▶ [Your instructions] Each record below gets repeated exactly, and pictures stay out of the copy.

▶ [Source data]
=== Begin Enclosure ===

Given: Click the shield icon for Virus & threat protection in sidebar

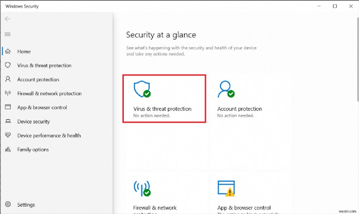Looking at the screenshot, I should pyautogui.click(x=8, y=66).
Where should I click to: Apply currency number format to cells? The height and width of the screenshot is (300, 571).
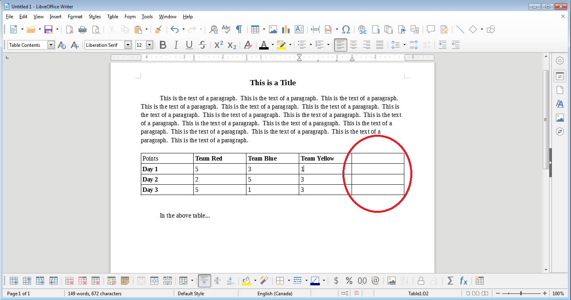point(336,281)
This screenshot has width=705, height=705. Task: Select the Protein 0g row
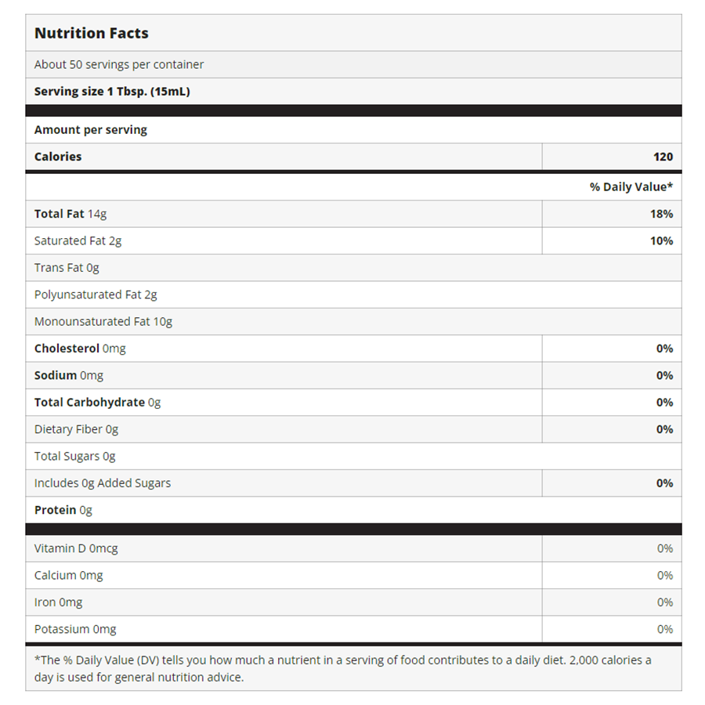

=== End Enclosure ===

▶ [Exercise output]
Given: Click the shield icon for Virus & threat protection in sidebar

Looking at the screenshot, I should pyautogui.click(x=8, y=66).
Where should I click to: Apply currency number format to cells? The height and width of the screenshot is (300, 571).
point(336,281)
This screenshot has width=705, height=705. Task: Select the Protein 0g row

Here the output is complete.